Mattflaschen-WMF updated the task description. (Show Details)
Mattflaschen-WMF raised the priority of this task from to Needs Triage.
Restricted Application added subscribers: StudiesWorld, Aklapper. · View Herald TranscriptNov 24 2015, 10:06 PM
Mattflaschen-WMF set Security to None.
Catrope triaged this task as High priority.Dec 19 2015, 1:31 AM

Change 265524 had a related patch set uploaded (by Mattflaschen):
WIP: Dry run for external store

https://gerrit.wikimedia.org/r/265524

@jcrespo Do you want to review the dry run patch, or should we just review it in-team?
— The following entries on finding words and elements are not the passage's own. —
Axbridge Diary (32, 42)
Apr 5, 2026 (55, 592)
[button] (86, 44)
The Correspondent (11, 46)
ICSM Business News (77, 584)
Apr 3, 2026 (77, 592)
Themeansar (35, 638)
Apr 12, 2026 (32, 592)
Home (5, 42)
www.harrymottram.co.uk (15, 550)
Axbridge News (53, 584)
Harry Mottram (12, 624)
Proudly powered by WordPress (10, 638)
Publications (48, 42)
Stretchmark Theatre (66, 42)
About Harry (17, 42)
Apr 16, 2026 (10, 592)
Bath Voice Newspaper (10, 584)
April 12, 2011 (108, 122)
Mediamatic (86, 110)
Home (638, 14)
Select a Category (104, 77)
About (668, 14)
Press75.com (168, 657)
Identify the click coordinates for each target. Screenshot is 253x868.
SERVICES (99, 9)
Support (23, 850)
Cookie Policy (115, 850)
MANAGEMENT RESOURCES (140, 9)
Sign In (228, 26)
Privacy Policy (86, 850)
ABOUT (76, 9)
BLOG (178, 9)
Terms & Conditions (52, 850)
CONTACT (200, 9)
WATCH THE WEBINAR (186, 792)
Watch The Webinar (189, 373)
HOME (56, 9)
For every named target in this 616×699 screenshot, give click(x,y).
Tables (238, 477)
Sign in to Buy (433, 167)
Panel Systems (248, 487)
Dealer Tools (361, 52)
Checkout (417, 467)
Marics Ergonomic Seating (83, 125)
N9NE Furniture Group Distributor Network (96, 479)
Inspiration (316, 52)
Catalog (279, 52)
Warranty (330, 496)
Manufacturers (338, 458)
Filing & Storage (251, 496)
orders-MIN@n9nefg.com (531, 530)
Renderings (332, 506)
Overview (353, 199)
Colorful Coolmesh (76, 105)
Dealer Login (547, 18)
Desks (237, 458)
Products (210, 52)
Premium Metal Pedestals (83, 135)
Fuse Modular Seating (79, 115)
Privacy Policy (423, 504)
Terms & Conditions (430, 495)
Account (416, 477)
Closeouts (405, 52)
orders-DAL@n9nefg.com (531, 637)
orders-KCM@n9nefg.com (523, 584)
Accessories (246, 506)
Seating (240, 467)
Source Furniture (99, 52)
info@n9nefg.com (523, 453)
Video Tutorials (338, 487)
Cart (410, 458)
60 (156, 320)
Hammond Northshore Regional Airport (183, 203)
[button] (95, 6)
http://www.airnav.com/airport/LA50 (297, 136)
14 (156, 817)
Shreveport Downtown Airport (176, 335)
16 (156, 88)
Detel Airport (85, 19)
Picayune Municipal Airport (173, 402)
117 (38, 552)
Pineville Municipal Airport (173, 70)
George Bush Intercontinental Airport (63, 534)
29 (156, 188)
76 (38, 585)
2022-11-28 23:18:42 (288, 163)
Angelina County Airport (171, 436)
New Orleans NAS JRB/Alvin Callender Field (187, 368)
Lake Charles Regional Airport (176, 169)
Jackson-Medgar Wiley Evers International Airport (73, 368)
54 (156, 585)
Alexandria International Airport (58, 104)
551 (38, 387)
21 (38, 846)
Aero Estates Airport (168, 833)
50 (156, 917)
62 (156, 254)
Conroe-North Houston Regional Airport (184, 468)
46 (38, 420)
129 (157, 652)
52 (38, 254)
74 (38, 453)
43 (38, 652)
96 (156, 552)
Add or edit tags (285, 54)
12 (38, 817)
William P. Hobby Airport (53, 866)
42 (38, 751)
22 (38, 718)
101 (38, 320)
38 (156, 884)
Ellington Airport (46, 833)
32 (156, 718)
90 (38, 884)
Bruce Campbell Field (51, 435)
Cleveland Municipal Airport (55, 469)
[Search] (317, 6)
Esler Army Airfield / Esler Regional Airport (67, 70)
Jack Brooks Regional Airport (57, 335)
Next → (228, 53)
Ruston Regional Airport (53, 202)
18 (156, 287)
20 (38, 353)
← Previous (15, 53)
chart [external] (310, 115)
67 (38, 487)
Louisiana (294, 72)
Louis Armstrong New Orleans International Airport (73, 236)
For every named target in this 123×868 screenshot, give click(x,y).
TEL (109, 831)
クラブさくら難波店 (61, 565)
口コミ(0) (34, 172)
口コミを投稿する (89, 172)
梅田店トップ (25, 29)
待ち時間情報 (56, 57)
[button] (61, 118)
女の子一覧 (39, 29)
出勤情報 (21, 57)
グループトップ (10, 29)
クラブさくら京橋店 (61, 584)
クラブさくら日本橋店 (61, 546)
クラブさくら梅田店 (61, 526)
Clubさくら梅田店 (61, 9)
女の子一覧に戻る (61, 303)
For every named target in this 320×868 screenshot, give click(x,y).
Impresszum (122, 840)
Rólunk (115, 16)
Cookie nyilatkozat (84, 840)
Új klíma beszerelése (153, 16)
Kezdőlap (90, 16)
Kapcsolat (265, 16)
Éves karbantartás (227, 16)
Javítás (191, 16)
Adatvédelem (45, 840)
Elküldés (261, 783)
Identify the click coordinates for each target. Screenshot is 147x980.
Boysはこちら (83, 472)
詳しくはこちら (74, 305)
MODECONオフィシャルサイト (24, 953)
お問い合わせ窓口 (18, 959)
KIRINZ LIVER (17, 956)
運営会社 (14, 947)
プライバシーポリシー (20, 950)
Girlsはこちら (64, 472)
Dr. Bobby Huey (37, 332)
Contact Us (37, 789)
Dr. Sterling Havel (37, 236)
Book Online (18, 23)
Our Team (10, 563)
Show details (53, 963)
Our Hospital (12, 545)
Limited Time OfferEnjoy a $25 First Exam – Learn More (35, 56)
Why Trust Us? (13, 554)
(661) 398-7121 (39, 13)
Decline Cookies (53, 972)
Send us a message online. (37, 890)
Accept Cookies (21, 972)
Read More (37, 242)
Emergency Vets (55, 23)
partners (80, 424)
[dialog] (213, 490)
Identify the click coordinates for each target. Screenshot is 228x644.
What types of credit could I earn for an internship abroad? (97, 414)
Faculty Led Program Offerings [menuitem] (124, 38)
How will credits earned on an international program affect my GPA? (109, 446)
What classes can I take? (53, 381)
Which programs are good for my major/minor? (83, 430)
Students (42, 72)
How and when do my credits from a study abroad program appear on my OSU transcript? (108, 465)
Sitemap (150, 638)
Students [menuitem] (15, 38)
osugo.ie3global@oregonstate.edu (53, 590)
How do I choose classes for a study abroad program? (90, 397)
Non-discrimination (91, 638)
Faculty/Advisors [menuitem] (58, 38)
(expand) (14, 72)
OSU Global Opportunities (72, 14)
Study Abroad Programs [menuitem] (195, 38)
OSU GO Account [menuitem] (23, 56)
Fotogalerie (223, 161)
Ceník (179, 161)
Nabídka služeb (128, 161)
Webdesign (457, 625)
Change 265524 merged by jenkins-bot:
Dry run for external store

https://gerrit.wikimedia.org/r/265524

Checked the script in wmflabs

  • 'dry-run' option is added to the script specific parameters
  • FlowExternalStoreMoveCluster.php does not do anything harmful when cluster names are fake ( in --to and --from)
extensions/Flow/maintenance/FlowExternalStoreMoveCluster.php --wiki='enwiki' --dry-run --from=first_cluster --to=another_cluster
Starting dry run

Dry run completed
  • with real cluster name in --from=cluster1 , the script detects if the incorrect name is given for 'to' paramter
 mwscript extensions/Flow/maintenance/FlowExternalStoreMoveCluster.php --wiki='enwiki' --dry-run --from=cluster1 --to=cluster2
Starting dry run

Starting dry run batch

Old content: Add content
LBFactoryMulti::newExternalLB: Unknown cluster "cluster2"

flow_revision columns would become:
array (
)
New content for ID t2wzag8vz21wpcew does not match prior content.
New content: 
Old content: Add content

Terminating dry run.
  • for --from=cluster1 --to=cluster1 try
Starting dry run

Starting dry run batch

Old content: Add content
flow_revision columns would become:
array (
  'rev_content' => 'DB://cluster1/5581',
  'rev_flags' => 'utf-8,gzip,external,topic-title-wikitext',
)
New content for ID t2wzag8vz21wpcew does not match prior content.
New content: sLIQH??+I?+
Old content: Add content

Terminating dry run.
jmatazzoni closed this task as Resolved.May 2 2016, 9:59 PM

Good catch, this is actually a bug. It wrongly says the content doesn't match, because the new one is compressed. Not caught locally since it is not compressed there.

Starting dry run

Starting dry run batch

Old content: Add content
flow_revision columns would become:
array (
  'rev_content' => 'DB://cluster1/5581',
  'rev_flags' => 'utf-8,gzip,external,topic-title-wikitext',
)
New content for ID t2wzag8vz21wpcew does not match prior content.
New content: sLIQH??+I?+
Old content: Add content

Terminating dry run.